**EXERCISE DIRECTIONS**
Exact copies of all entries are expected.
-- SUPPLIED RECORDS follows --
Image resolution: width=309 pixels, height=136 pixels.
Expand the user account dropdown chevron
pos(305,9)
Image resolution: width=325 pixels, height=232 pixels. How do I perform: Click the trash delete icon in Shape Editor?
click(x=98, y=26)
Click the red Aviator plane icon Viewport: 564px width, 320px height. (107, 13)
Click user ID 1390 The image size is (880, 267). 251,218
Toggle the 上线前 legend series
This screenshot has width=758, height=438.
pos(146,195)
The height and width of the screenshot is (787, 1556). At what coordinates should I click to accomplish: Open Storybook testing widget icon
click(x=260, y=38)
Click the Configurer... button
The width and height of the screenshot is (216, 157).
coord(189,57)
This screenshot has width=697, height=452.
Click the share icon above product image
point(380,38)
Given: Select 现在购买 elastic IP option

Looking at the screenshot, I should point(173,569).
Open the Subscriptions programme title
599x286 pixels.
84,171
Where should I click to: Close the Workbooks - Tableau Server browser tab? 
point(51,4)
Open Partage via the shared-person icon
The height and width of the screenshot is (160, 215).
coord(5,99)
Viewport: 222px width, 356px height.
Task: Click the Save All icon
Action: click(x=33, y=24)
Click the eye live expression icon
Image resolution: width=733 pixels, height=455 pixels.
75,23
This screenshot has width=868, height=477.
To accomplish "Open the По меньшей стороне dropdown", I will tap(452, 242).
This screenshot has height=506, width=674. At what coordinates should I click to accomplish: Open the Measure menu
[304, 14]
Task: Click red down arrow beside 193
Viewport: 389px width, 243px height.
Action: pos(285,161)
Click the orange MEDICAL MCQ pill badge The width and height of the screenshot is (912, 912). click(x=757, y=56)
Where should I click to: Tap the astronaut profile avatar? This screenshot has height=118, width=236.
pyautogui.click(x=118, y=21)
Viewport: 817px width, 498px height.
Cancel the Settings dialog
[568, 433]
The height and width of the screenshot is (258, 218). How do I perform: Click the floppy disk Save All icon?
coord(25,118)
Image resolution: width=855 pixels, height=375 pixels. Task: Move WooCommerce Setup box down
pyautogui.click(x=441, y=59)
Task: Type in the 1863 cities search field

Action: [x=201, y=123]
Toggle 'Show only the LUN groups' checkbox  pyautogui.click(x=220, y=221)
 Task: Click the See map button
-- SUPPLIED RECORDS concluded --
**EXERCISE ANSWER**
Image resolution: width=309 pixels, height=136 pixels.
Expand the user account dropdown chevron
pos(305,9)
Image resolution: width=325 pixels, height=232 pixels. How do I perform: Click the trash delete icon in Shape Editor?
click(x=98, y=26)
Click the red Aviator plane icon Viewport: 564px width, 320px height. (107, 13)
Click user ID 1390 The image size is (880, 267). 251,218
Toggle the 上线前 legend series
This screenshot has width=758, height=438.
pos(146,195)
The height and width of the screenshot is (787, 1556). At what coordinates should I click to accomplish: Open Storybook testing widget icon
click(x=260, y=38)
Click the Configurer... button
The width and height of the screenshot is (216, 157).
coord(189,57)
This screenshot has width=697, height=452.
Click the share icon above product image
point(380,38)
Given: Select 现在购买 elastic IP option

Looking at the screenshot, I should point(173,569).
Open the Subscriptions programme title
599x286 pixels.
84,171
Where should I click to: Close the Workbooks - Tableau Server browser tab? 
point(51,4)
Open Partage via the shared-person icon
The height and width of the screenshot is (160, 215).
coord(5,99)
Viewport: 222px width, 356px height.
Task: Click the Save All icon
Action: click(x=33, y=24)
Click the eye live expression icon
Image resolution: width=733 pixels, height=455 pixels.
75,23
This screenshot has width=868, height=477.
To accomplish "Open the По меньшей стороне dropdown", I will tap(452, 242).
This screenshot has height=506, width=674. At what coordinates should I click to accomplish: Open the Measure menu
[304, 14]
Task: Click red down arrow beside 193
Viewport: 389px width, 243px height.
Action: pos(285,161)
Click the orange MEDICAL MCQ pill badge The width and height of the screenshot is (912, 912). click(x=757, y=56)
Where should I click to: Tap the astronaut profile avatar? This screenshot has height=118, width=236.
pyautogui.click(x=118, y=21)
Viewport: 817px width, 498px height.
Cancel the Settings dialog
[568, 433]
The height and width of the screenshot is (258, 218). How do I perform: Click the floppy disk Save All icon?
coord(25,118)
Image resolution: width=855 pixels, height=375 pixels. Task: Move WooCommerce Setup box down
pyautogui.click(x=441, y=59)
Task: Type in the 1863 cities search field

Action: [x=201, y=123]
Toggle 'Show only the LUN groups' checkbox  pyautogui.click(x=220, y=221)
 Task: Click the See map button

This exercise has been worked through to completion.